None-missing rows were removed in geom_point in ggplot - r

Why the rows in this data was claimed to be missing and removed in the plot even though the x-scale isn't out of range? I have tried to include xlim without success. What do I miss here? This is the figure Gp2 (geom_point) isn't included in the plot.

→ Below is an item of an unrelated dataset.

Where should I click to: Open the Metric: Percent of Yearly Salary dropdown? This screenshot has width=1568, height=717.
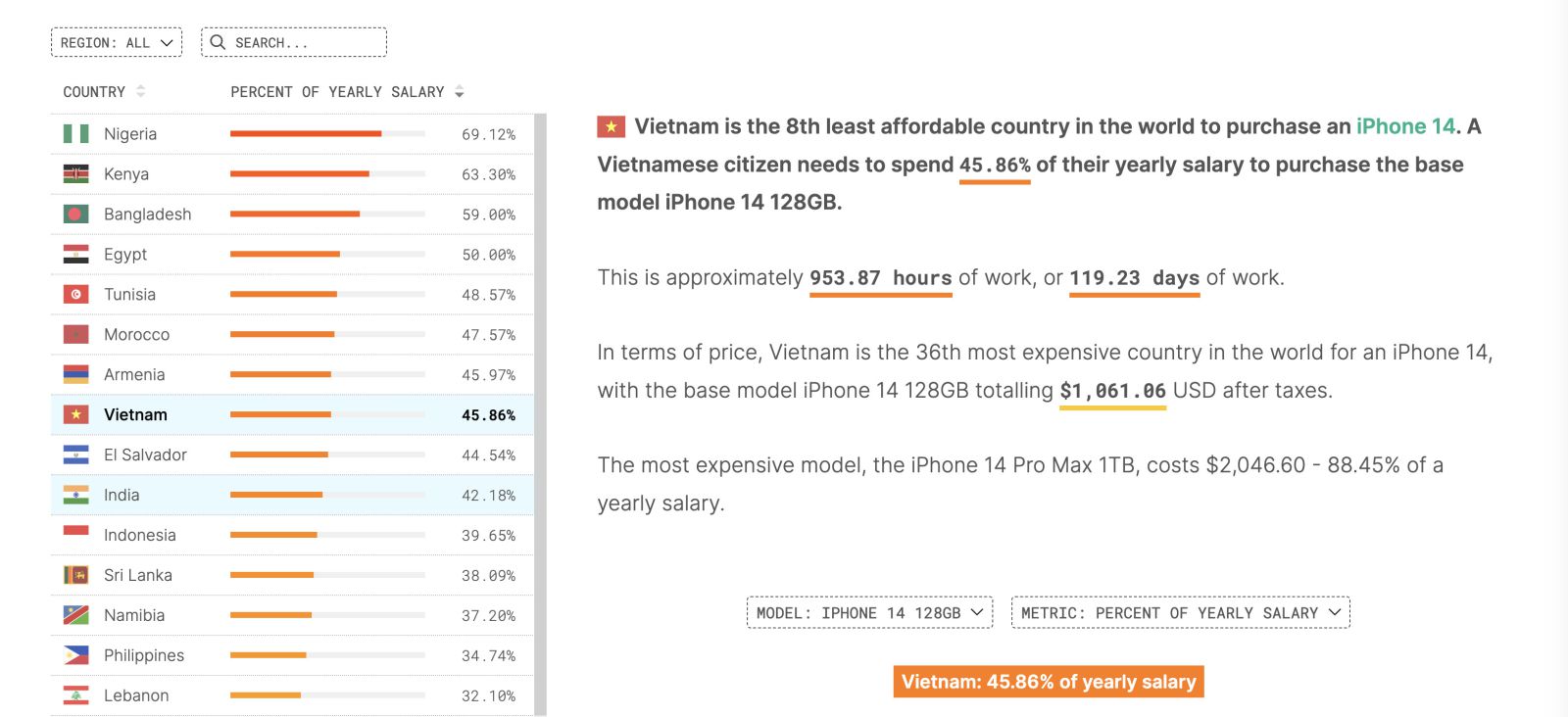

The code I used is as follows:
df1 <- data.frame(x=c(2,4:8),
y=c(1.030928,4.123711,3.092784,8.247423,9.278351,4.123711))
df2 <- data.frame(x=3:8,
y=c(1.700680,1.360544,4.081633,3.401361,3.061224,9.183673))
require(ggplot2)
ggplot(NULL, aes(x=x, y=y)) +
geom_bar(data = df1, aes(fill="Gp1", shape="Gp1"),
stat= "identity") +
geom_point(data = df2, stat= "identity", size = 5,
aes(shape="Gp2", fill="Gp2")) +
ylab("%") + xlab("grades") +
ggtitle("Test figure") +
scale_shape_manual(values = c(23, NA)) +
scale_fill_manual(values = c("#6699CC","#000099")) +
guides(fill = guide_legend(reverse = TRUE),
shape = guide_legend(override.aes = list(shape=0), reverse = TRUE))
This gives warning message:
Removed 6 rows containing missing values (geom_point).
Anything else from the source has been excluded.